I have found that except in the major impact cases, most prosecutors can be helpful in providing some short cuts to the investigation of your case. You can oftentimes use your "appointed" situation to your advantage by playing the part of the beleaguered attorney who is having this case detract from a paying practice. The prosecutor will generally give you a copy of your client's statement without a motion. Most of the time if you handle it with some creative psychology, you can get them to give you names and addresses of witnesses, copies of scientific reports, autopsy reports, lab analyses and sometimes get the prosecutor to summarize what the witnesses have said without filing motions. CAVEAT: Always double check what the prosecutor says the witness or witnesses will say! I have found many times either the prosecutor was not totally honest with me, or the officer taking the statement was not completely honest, or the witness will testify totally differently from what the statement says. Remember, most of these statements were made out by officers trying to make the case against your client.

It is at this point I begin to make determinations concerning the need for investigators, expert witnesses, etc. Great strides have been made since my early years of practice to provide not an equal, but better footing for the indigent in the preparation and presentation of his defense or defenses. In addition you may be able to show "harm" if the Judge denies you the ability to adequately prepare for your case by denying an investigator or expert witness.

EXPERT WITNESSES AND INVESTIGATORS

Often, expert witnesses can be difficult to locate and can be expensive. But in many cases they may be extremely beneficial to your client. I have had a great deal of success using college professors as experts. If approached properly, they can generally be used to gain knowledge of useful technical data. They are quite often better at testifying because, they do not usually get involved in the "intriguing world" of criminal law. Many times their credentials will by far surpass the State's experts' by a mile. As a matter of fact, it is amazing the number of amateur "gumshoes" who are out there in the teaching field. I have found them very willing to get involved in the excitement of a criminal case. Some of them really get into the fray and are very helpful. Another factor, which I personally like, is that very few of them are known to the prosecution and when their names appear on your subpoena list, will totally dumbfound the State's investigators.

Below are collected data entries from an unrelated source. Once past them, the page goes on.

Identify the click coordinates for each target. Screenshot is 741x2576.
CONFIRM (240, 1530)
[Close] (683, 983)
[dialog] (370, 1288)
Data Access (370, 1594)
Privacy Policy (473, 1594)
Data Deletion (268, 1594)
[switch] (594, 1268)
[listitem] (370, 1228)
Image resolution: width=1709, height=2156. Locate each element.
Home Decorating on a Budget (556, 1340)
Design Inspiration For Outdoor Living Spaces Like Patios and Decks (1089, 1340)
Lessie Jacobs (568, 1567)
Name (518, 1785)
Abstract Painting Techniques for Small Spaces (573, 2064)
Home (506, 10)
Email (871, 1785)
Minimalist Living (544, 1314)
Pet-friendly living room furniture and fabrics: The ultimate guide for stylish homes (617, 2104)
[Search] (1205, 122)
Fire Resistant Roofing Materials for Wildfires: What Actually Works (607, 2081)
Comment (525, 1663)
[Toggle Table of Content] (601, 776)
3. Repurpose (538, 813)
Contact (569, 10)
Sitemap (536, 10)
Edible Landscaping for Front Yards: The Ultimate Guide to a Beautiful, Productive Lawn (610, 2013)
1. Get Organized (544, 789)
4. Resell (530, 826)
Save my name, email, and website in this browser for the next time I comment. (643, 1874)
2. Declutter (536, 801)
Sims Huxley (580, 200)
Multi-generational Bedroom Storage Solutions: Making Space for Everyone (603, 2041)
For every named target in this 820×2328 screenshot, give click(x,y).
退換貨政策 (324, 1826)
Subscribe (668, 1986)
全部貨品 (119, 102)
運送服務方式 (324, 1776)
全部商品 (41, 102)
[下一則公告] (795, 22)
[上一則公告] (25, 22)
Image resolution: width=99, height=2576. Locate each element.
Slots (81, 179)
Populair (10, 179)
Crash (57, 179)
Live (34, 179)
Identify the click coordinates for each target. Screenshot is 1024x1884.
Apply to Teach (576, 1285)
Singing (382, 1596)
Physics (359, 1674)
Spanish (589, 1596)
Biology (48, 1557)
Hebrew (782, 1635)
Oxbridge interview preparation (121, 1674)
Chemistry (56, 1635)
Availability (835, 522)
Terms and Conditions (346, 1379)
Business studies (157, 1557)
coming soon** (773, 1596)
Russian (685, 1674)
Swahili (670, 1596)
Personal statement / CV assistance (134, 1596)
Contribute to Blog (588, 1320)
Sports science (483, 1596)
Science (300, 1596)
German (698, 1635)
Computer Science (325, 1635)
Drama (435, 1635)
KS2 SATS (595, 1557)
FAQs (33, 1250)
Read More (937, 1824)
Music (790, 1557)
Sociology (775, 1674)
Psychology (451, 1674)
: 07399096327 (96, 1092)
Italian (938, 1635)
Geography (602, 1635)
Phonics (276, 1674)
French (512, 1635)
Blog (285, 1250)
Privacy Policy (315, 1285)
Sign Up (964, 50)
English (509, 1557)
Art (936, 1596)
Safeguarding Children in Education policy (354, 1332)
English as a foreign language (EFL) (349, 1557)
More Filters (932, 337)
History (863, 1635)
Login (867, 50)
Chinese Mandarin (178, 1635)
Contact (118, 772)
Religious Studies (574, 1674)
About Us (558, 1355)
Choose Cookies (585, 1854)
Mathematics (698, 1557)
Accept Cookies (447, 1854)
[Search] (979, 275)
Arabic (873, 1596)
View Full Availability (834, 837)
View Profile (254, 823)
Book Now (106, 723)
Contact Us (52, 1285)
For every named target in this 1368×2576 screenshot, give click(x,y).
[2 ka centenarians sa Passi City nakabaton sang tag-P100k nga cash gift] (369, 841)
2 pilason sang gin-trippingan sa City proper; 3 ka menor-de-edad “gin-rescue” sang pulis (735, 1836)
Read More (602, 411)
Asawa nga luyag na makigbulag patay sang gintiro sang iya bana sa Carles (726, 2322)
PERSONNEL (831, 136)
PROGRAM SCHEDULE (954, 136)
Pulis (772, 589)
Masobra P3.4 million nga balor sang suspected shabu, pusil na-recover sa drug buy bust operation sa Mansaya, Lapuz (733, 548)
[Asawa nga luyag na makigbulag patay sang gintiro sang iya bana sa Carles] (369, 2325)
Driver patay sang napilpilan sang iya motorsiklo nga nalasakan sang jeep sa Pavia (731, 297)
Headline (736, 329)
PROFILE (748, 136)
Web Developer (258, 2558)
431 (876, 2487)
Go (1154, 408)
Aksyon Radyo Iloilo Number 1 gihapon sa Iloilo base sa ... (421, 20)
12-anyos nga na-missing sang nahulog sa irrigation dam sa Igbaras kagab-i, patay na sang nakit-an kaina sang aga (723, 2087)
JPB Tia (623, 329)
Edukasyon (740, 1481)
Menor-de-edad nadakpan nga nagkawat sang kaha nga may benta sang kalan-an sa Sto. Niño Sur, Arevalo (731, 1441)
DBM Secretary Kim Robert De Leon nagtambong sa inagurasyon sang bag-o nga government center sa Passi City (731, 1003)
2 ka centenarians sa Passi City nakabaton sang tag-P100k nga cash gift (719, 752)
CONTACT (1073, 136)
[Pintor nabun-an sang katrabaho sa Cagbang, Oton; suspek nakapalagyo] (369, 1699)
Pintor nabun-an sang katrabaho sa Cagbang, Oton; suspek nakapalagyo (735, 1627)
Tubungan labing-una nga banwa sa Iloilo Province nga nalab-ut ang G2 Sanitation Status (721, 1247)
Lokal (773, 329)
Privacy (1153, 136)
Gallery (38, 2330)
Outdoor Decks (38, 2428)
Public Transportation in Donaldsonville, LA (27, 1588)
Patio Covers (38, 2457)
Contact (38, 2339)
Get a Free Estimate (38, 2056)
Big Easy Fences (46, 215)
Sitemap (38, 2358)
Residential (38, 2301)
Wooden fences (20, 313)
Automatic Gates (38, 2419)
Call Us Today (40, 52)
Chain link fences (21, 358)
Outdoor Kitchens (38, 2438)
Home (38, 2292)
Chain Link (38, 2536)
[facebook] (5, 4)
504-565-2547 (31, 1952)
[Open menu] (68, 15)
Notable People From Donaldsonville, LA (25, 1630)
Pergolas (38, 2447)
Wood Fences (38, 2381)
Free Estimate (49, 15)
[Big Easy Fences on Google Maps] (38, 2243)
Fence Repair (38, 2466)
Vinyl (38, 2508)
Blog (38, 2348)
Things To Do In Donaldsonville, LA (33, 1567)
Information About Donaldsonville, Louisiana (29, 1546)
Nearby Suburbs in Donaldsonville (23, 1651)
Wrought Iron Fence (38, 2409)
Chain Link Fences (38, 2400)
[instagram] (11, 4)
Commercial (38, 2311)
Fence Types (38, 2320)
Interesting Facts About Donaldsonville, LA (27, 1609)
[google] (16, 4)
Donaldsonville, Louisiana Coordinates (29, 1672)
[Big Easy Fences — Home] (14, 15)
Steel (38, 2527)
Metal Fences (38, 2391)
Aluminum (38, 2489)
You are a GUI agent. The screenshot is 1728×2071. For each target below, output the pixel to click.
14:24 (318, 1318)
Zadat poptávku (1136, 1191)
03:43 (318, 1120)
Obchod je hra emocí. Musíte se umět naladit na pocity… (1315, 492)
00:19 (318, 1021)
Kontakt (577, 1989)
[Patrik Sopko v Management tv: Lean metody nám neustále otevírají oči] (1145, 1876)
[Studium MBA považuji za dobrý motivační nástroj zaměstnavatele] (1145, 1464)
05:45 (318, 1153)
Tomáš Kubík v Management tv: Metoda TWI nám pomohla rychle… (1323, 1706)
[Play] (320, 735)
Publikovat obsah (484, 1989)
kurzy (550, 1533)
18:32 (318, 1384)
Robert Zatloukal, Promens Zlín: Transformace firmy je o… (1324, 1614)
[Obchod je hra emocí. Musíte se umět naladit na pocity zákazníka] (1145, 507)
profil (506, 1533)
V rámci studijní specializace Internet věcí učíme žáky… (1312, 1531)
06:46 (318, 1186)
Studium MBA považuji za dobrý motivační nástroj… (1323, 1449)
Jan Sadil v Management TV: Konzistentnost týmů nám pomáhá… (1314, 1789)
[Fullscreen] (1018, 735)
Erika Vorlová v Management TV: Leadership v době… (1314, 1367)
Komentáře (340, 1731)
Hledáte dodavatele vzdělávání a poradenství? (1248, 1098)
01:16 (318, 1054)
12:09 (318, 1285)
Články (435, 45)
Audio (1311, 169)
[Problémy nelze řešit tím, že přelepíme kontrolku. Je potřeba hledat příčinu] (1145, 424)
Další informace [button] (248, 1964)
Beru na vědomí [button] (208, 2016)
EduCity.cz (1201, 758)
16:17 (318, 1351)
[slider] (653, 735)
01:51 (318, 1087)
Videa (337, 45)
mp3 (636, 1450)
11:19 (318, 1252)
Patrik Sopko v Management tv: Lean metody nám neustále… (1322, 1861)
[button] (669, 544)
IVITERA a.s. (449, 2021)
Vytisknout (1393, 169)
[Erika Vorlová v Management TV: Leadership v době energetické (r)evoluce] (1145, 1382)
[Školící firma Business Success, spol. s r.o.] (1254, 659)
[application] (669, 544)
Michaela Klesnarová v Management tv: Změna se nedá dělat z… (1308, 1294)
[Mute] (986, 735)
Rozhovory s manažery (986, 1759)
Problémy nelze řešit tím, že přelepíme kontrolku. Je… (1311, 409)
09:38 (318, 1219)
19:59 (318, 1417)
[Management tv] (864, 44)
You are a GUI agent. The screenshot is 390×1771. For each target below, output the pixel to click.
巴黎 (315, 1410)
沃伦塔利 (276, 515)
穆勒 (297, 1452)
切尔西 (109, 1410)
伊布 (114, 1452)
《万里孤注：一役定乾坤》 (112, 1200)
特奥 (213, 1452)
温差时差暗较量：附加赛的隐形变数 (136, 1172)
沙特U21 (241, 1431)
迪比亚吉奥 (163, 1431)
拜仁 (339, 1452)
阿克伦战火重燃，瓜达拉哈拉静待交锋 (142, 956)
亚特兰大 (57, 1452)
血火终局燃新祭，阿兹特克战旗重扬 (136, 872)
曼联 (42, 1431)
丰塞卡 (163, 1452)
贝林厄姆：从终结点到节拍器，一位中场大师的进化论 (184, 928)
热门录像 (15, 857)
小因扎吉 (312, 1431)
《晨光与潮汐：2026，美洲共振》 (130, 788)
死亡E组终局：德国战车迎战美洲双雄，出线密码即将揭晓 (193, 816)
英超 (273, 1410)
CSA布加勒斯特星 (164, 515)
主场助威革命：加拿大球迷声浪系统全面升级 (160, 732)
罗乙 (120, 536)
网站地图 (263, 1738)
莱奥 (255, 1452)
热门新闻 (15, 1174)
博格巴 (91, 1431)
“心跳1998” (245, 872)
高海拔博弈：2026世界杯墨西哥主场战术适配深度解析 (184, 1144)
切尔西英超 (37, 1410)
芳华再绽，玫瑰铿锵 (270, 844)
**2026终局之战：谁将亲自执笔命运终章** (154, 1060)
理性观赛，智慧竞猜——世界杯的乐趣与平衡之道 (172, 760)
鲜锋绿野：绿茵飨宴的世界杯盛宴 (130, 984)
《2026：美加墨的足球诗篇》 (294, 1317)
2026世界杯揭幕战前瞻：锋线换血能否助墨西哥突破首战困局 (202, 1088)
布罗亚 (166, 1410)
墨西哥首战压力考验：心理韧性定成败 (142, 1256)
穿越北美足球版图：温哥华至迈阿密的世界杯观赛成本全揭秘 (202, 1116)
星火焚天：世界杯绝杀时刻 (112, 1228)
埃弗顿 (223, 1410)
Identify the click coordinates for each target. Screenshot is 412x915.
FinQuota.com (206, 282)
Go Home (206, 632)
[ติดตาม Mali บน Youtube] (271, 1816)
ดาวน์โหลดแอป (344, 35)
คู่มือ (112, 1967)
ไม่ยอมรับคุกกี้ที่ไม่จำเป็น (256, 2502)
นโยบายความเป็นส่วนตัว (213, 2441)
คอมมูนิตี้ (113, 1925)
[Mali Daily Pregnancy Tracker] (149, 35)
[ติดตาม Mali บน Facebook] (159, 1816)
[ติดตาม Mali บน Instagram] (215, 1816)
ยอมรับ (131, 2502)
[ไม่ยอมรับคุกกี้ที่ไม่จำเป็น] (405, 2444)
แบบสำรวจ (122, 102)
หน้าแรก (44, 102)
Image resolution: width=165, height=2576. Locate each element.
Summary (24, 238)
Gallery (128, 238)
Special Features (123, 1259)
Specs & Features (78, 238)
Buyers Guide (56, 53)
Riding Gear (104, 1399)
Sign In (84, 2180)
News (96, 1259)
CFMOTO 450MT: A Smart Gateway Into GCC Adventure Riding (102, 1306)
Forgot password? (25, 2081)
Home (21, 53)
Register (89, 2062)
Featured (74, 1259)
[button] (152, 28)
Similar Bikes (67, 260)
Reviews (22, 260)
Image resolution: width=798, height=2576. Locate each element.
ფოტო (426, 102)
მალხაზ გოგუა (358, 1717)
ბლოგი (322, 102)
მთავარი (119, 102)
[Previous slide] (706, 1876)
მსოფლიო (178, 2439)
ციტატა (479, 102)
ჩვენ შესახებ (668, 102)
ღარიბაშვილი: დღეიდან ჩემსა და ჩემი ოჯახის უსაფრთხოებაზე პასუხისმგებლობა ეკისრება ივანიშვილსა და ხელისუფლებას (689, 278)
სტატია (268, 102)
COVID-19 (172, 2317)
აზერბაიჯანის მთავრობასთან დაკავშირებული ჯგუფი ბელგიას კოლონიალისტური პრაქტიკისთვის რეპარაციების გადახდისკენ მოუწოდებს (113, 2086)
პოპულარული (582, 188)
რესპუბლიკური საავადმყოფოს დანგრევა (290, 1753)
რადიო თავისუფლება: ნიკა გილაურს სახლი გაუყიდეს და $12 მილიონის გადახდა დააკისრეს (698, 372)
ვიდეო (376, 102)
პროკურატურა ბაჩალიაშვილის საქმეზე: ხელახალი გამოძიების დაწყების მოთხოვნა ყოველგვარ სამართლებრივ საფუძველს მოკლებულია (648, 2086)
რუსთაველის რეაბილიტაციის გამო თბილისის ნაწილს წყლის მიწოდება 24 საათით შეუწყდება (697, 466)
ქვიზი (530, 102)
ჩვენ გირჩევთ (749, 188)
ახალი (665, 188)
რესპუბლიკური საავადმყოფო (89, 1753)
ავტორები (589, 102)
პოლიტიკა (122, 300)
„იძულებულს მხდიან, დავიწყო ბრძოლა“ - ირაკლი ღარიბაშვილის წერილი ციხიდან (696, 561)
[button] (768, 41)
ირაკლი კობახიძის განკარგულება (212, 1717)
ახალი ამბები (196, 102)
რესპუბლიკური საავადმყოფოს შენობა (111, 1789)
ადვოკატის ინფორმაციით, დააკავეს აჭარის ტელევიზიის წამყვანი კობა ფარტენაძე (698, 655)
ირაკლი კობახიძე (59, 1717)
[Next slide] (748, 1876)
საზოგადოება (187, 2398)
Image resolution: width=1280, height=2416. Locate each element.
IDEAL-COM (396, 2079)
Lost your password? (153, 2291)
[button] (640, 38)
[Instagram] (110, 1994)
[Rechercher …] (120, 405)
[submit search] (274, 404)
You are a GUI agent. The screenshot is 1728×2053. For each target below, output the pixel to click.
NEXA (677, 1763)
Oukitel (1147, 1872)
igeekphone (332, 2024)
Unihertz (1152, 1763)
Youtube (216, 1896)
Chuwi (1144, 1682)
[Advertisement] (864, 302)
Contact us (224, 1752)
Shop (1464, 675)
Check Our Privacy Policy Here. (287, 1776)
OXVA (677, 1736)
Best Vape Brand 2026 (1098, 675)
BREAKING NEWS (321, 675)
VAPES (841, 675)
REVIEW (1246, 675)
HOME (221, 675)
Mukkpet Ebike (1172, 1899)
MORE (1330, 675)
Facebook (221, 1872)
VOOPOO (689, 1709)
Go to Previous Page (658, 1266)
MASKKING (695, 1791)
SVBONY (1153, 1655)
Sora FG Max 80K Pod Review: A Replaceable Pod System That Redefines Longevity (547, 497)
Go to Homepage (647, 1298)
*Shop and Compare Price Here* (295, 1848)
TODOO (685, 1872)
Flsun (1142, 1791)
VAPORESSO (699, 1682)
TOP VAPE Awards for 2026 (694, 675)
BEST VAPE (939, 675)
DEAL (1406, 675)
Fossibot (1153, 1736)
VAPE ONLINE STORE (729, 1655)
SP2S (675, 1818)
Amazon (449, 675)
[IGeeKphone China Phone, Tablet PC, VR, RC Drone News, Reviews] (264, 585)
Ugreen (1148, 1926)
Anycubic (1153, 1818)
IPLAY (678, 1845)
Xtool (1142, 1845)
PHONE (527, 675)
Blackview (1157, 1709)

If you intend to use professors or teachers to testify, be prepared to spend some additional time preparing them for their testimony. Make sure they understand the "ins" and "outs" of being on the witness stand. I have found most of them to be a little nervous, but most were extremely helpful.

Other areas that can be easily overlooked are the areas of psychology and intelligence evaluation. Normally, psychology professors at the college level will be most helpful in determining various factors concerning the psychological evaluations secured by the prosecution. Once again, the college professor's credentials may be more impressive than the hired guns used by the State.

Most college psychology and education departments have people working on psychological and/or intelligence testing. You know that most times the police have prepared the statement with words of which your client may not even know the meaning. I have had more than one instance where my client has signed a confession prepared by the police, and with a little snooping and testing, I proved that my client's intelligence level was such that he could not write those words, much less understand them in a statement read back to him and thereby created a method of attacking the statement.

College professors may also be of value as translators. I do not want to be at the mercy of some Deputy, to translate for me in an instance where my client could not speak or read English. Furthermore, in order that my client have a complete understanding of the proceedings or options in his case, I have had success in gaining assistance from college professors in translations of not only attorney-client communications, but also court proceedings. I have always been more than a little suspect about a member of the courthouse staff or law enforcement officer acting as my interpreter. Another reason for using a translator is to protect you from any future claim that the client did not understand what was going on, or what his options might be in his particular case. I have even used professors to translate my correspondence to my client in his native language, so that I would have a record of an explanation that the client would understand. Another consideration, in a marginal case of needing a translator, is that you can seriously destroy the effectiveness of the prosecution's cross examination of your client, by using a translator who is sympathetic to your side of the case.

Today, a lot of colleges and junior colleges are offering courses and degrees in the Criminal Justice field. In this field they train individuals to be law enforcement officers or prison guards. Many times these professors have impressive credentials and can be very helpful in examining procedures for issuance of search warrants, searches and seizures, and even warrantless arrests. You may never use them to testify, but I have found them most enlightening in leading to other information regarding procedural guidelines which should be used by officers in certain situations. This can be very beneficial in preparing the cross examination of police officers as to proper procedures, etc. I have even had one of these professors appointed as an investigator in a case I was handling.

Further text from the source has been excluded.